Saved data entries
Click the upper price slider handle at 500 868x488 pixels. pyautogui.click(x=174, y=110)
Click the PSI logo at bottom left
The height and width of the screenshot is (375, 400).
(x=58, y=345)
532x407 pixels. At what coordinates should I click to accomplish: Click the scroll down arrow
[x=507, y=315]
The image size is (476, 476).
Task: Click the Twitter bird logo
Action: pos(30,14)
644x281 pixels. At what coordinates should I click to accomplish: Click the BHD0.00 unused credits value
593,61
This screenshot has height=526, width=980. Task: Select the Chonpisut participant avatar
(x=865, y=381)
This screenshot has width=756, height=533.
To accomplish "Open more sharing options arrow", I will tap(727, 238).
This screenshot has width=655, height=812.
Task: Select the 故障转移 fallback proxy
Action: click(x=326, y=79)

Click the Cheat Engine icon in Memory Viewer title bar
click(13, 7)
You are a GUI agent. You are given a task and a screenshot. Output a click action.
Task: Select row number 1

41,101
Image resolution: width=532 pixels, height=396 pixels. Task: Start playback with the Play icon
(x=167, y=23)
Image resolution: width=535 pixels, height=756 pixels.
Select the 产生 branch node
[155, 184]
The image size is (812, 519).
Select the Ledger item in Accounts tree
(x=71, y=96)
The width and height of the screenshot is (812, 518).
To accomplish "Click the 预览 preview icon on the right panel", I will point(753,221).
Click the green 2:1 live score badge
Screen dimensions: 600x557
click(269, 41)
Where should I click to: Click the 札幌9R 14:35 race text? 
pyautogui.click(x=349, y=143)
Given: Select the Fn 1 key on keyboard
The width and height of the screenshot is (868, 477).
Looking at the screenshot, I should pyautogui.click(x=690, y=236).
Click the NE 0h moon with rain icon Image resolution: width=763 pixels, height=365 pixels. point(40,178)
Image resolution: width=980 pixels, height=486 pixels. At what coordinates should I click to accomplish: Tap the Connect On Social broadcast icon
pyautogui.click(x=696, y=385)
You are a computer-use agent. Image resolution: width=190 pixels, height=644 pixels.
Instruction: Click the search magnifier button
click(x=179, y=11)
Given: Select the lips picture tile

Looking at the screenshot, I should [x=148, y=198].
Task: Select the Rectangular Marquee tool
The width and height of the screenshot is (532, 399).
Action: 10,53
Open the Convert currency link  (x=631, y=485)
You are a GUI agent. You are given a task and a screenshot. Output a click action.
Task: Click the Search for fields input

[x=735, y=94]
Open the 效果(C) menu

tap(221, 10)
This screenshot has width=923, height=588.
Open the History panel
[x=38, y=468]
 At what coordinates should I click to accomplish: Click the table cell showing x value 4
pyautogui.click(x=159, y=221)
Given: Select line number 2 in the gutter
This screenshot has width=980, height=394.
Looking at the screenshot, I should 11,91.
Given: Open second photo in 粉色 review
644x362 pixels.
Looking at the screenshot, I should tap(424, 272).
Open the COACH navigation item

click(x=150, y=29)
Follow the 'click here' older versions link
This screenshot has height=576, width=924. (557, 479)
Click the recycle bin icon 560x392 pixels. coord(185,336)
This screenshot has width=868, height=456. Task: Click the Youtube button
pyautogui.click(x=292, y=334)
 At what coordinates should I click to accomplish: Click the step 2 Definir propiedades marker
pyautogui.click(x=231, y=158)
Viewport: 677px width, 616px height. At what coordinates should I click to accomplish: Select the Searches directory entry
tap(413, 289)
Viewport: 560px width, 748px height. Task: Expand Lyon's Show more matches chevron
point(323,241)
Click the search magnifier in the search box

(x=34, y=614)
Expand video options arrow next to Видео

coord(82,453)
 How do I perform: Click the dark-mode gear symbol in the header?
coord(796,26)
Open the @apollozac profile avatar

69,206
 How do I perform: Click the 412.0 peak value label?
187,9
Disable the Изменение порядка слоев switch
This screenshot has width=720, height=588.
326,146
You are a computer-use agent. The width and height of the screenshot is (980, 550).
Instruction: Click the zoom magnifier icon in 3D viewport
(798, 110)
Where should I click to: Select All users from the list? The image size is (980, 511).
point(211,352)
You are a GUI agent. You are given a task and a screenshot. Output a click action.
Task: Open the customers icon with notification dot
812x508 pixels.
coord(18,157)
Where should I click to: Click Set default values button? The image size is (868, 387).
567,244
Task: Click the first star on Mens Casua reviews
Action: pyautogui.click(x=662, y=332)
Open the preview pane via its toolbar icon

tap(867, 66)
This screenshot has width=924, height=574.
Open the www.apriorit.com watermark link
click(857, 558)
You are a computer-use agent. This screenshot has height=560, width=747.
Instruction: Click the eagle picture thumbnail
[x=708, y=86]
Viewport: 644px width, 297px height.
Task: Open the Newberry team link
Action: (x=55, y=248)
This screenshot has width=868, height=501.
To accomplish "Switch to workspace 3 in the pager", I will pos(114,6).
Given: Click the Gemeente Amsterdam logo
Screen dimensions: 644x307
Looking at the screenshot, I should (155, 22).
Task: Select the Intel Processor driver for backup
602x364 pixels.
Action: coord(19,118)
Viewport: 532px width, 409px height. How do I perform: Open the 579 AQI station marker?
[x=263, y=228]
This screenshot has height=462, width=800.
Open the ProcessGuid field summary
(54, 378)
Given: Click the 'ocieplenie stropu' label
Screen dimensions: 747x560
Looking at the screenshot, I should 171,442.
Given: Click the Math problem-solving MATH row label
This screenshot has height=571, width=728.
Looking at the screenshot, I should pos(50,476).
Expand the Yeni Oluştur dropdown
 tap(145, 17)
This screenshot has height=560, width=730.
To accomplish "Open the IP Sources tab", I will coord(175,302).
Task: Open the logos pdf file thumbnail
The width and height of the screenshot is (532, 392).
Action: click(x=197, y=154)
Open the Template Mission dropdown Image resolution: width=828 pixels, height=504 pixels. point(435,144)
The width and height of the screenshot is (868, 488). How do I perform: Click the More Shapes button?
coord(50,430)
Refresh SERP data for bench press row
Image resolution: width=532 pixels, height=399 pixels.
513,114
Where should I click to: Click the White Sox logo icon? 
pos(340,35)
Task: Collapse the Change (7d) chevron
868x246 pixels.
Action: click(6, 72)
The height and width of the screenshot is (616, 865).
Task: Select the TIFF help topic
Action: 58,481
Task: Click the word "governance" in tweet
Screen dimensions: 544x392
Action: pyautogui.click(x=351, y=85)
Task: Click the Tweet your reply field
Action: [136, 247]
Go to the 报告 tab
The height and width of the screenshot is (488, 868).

Instructions for the task:
Word for word, copy every entry.

Answer section:
Click the upper price slider handle at 500 868x488 pixels. pyautogui.click(x=174, y=110)
Click the PSI logo at bottom left
The height and width of the screenshot is (375, 400).
(x=58, y=345)
532x407 pixels. At what coordinates should I click to accomplish: Click the scroll down arrow
[x=507, y=315]
The image size is (476, 476).
Task: Click the Twitter bird logo
Action: pos(30,14)
644x281 pixels. At what coordinates should I click to accomplish: Click the BHD0.00 unused credits value
593,61
This screenshot has height=526, width=980. Task: Select the Chonpisut participant avatar
(x=865, y=381)
This screenshot has width=756, height=533.
To accomplish "Open more sharing options arrow", I will tap(727, 238).
This screenshot has width=655, height=812.
Task: Select the 故障转移 fallback proxy
Action: click(x=326, y=79)

Click the Cheat Engine icon in Memory Viewer title bar
click(13, 7)
You are a GUI agent. You are given a task and a screenshot. Output a click action.
Task: Select row number 1

41,101
Image resolution: width=532 pixels, height=396 pixels. Task: Start playback with the Play icon
(x=167, y=23)
Image resolution: width=535 pixels, height=756 pixels.
Select the 产生 branch node
[155, 184]
The image size is (812, 519).
Select the Ledger item in Accounts tree
(x=71, y=96)
The width and height of the screenshot is (812, 518).
To accomplish "Click the 预览 preview icon on the right panel", I will point(753,221).
Click the green 2:1 live score badge
Screen dimensions: 600x557
click(269, 41)
Where should I click to: Click the 札幌9R 14:35 race text? 
pyautogui.click(x=349, y=143)
Given: Select the Fn 1 key on keyboard
The width and height of the screenshot is (868, 477).
Looking at the screenshot, I should pyautogui.click(x=690, y=236).
Click the NE 0h moon with rain icon Image resolution: width=763 pixels, height=365 pixels. point(40,178)
Image resolution: width=980 pixels, height=486 pixels. At what coordinates should I click to accomplish: Tap the Connect On Social broadcast icon
pyautogui.click(x=696, y=385)
You are a computer-use agent. Image resolution: width=190 pixels, height=644 pixels.
Instruction: Click the search magnifier button
click(x=179, y=11)
Given: Select the lips picture tile

Looking at the screenshot, I should [x=148, y=198].
Task: Select the Rectangular Marquee tool
The width and height of the screenshot is (532, 399).
Action: 10,53
Open the Convert currency link  (x=631, y=485)
You are a GUI agent. You are given a task and a screenshot. Output a click action.
Task: Click the Search for fields input

[x=735, y=94]
Open the 效果(C) menu

tap(221, 10)
This screenshot has width=923, height=588.
Open the History panel
[x=38, y=468]
 At what coordinates should I click to accomplish: Click the table cell showing x value 4
pyautogui.click(x=159, y=221)
Given: Select line number 2 in the gutter
This screenshot has width=980, height=394.
Looking at the screenshot, I should 11,91.
Given: Open second photo in 粉色 review
644x362 pixels.
Looking at the screenshot, I should tap(424, 272).
Open the COACH navigation item

click(x=150, y=29)
Follow the 'click here' older versions link
This screenshot has height=576, width=924. (557, 479)
Click the recycle bin icon 560x392 pixels. coord(185,336)
This screenshot has width=868, height=456. Task: Click the Youtube button
pyautogui.click(x=292, y=334)
 At what coordinates should I click to accomplish: Click the step 2 Definir propiedades marker
pyautogui.click(x=231, y=158)
Viewport: 677px width, 616px height. At what coordinates should I click to accomplish: Select the Searches directory entry
tap(413, 289)
Viewport: 560px width, 748px height. Task: Expand Lyon's Show more matches chevron
point(323,241)
Click the search magnifier in the search box

(x=34, y=614)
Expand video options arrow next to Видео

coord(82,453)
 How do I perform: Click the dark-mode gear symbol in the header?
coord(796,26)
Open the @apollozac profile avatar

69,206
 How do I perform: Click the 412.0 peak value label?
187,9
Disable the Изменение порядка слоев switch
This screenshot has width=720, height=588.
326,146
You are a computer-use agent. The width and height of the screenshot is (980, 550).
Instruction: Click the zoom magnifier icon in 3D viewport
(798, 110)
Where should I click to: Select All users from the list? The image size is (980, 511).
point(211,352)
You are a GUI agent. You are given a task and a screenshot. Output a click action.
Task: Open the customers icon with notification dot
812x508 pixels.
coord(18,157)
Where should I click to: Click Set default values button? The image size is (868, 387).
567,244
Task: Click the first star on Mens Casua reviews
Action: pyautogui.click(x=662, y=332)
Open the preview pane via its toolbar icon

tap(867, 66)
This screenshot has width=924, height=574.
Open the www.apriorit.com watermark link
click(857, 558)
You are a computer-use agent. This screenshot has height=560, width=747.
Instruction: Click the eagle picture thumbnail
[x=708, y=86]
Viewport: 644px width, 297px height.
Task: Open the Newberry team link
Action: (x=55, y=248)
This screenshot has width=868, height=501.
To accomplish "Switch to workspace 3 in the pager", I will pos(114,6).
Given: Click the Gemeente Amsterdam logo
Screen dimensions: 644x307
Looking at the screenshot, I should (155, 22).
Task: Select the Intel Processor driver for backup
602x364 pixels.
Action: coord(19,118)
Viewport: 532px width, 409px height. How do I perform: Open the 579 AQI station marker?
[x=263, y=228]
This screenshot has height=462, width=800.
Open the ProcessGuid field summary
(54, 378)
Given: Click the 'ocieplenie stropu' label
Screen dimensions: 747x560
Looking at the screenshot, I should 171,442.
Given: Click the Math problem-solving MATH row label
This screenshot has height=571, width=728.
Looking at the screenshot, I should pos(50,476).
Expand the Yeni Oluştur dropdown
 tap(145, 17)
This screenshot has height=560, width=730.
To accomplish "Open the IP Sources tab", I will coord(175,302).
Task: Open the logos pdf file thumbnail
The width and height of the screenshot is (532, 392).
Action: click(x=197, y=154)
Open the Template Mission dropdown Image resolution: width=828 pixels, height=504 pixels. point(435,144)
The width and height of the screenshot is (868, 488). How do I perform: Click the More Shapes button?
coord(50,430)
Refresh SERP data for bench press row
Image resolution: width=532 pixels, height=399 pixels.
513,114
Where should I click to: Click the White Sox logo icon? 
pos(340,35)
Task: Collapse the Change (7d) chevron
868x246 pixels.
Action: click(6, 72)
The height and width of the screenshot is (616, 865).
Task: Select the TIFF help topic
Action: 58,481
Task: Click the word "governance" in tweet
Screen dimensions: 544x392
Action: pyautogui.click(x=351, y=85)
Task: Click the Tweet your reply field
Action: [136, 247]
Go to the 报告 tab
The height and width of the screenshot is (488, 868).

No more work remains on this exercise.